··· MATERIAL PROVIDED
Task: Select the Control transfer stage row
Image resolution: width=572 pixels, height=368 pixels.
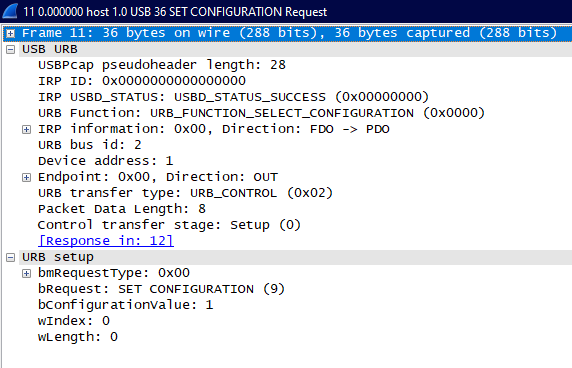Action: coord(169,225)
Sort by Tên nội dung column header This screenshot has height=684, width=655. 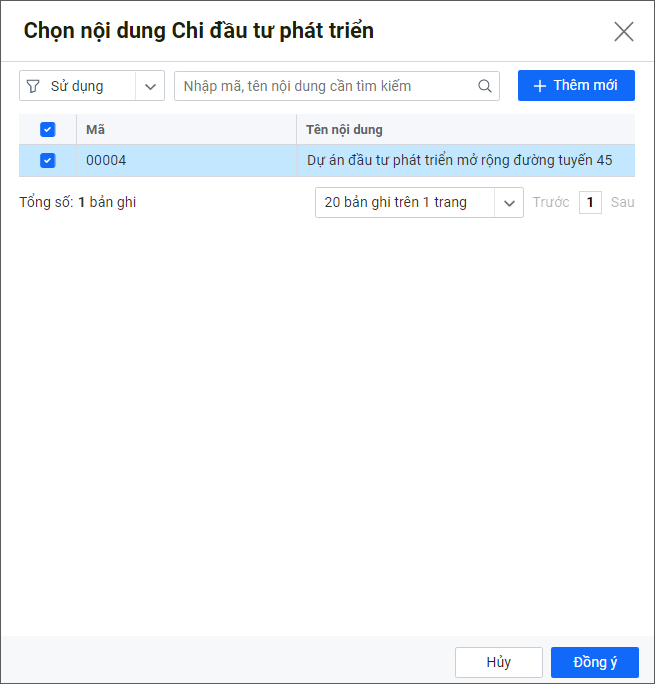[344, 129]
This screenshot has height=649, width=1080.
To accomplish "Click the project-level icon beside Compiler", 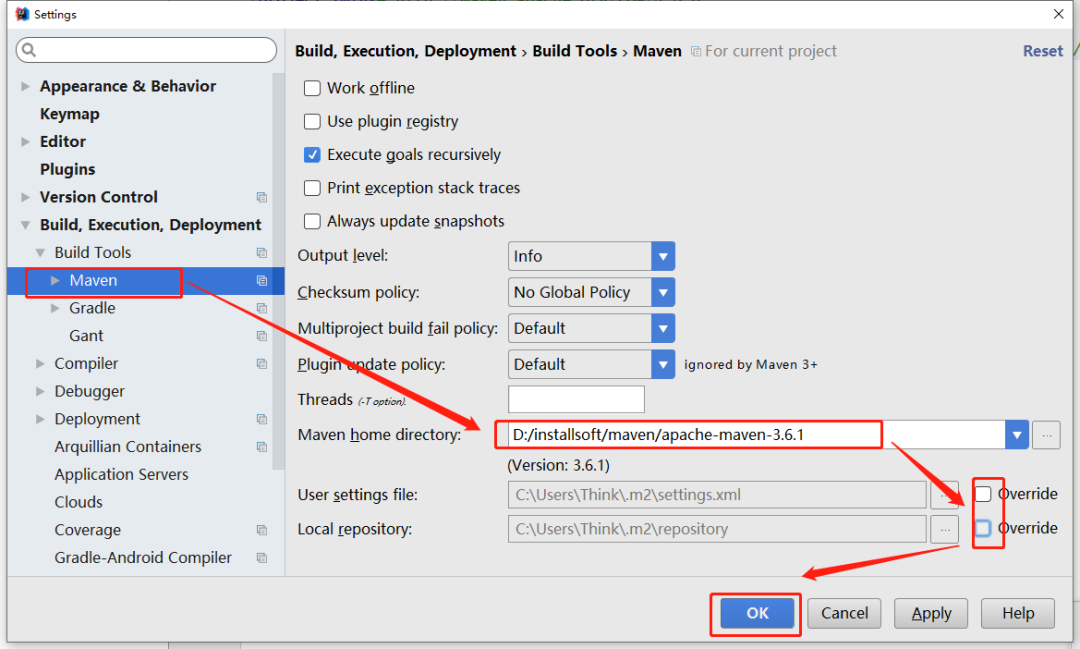I will coord(262,364).
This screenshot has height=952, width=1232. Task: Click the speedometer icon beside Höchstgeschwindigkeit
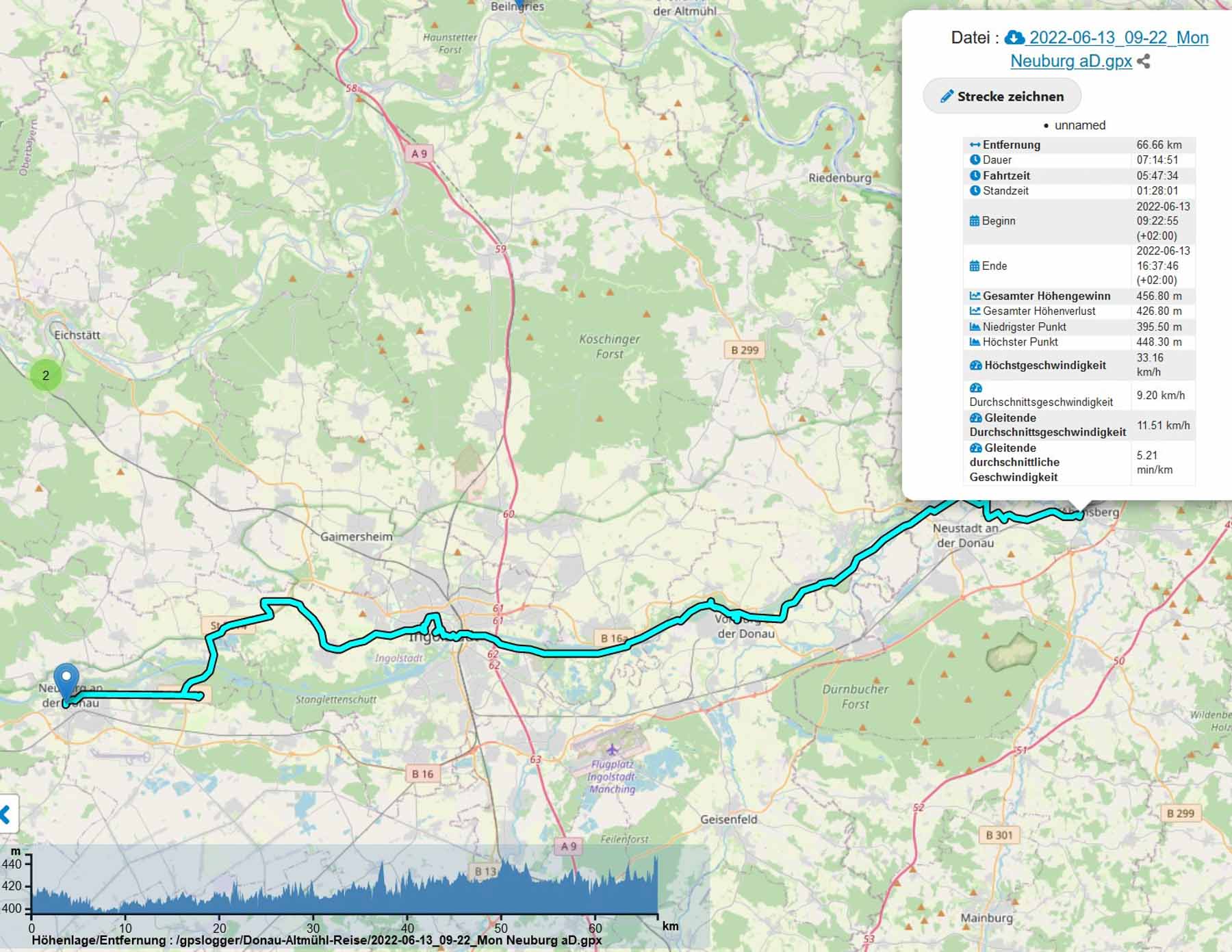point(976,365)
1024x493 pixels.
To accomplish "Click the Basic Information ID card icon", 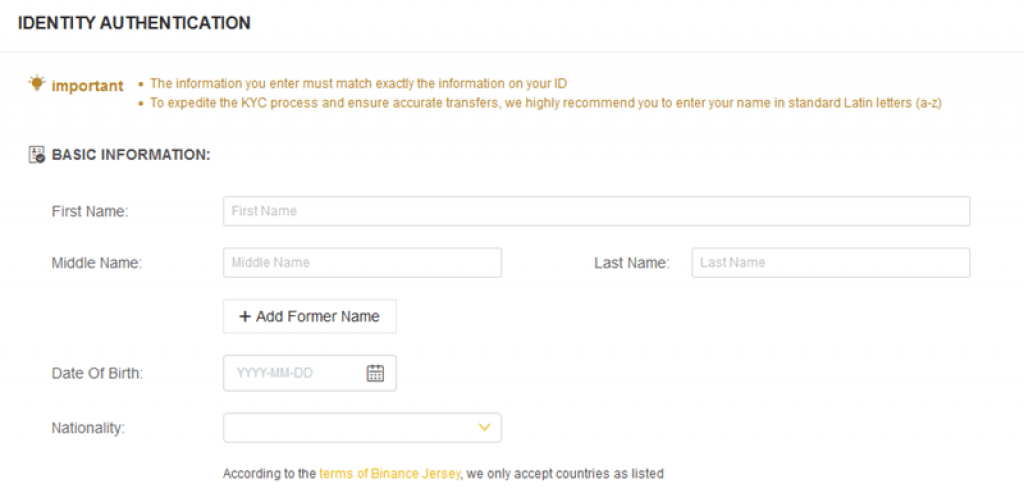I will pos(37,155).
······
Return each line of the material above that contains the string "pixels". Treat uppercase and lowercase letters as different.

TASK SOLUTION —
Image resolution: width=572 pixels, height=368 pixels.
1024x493 pixels.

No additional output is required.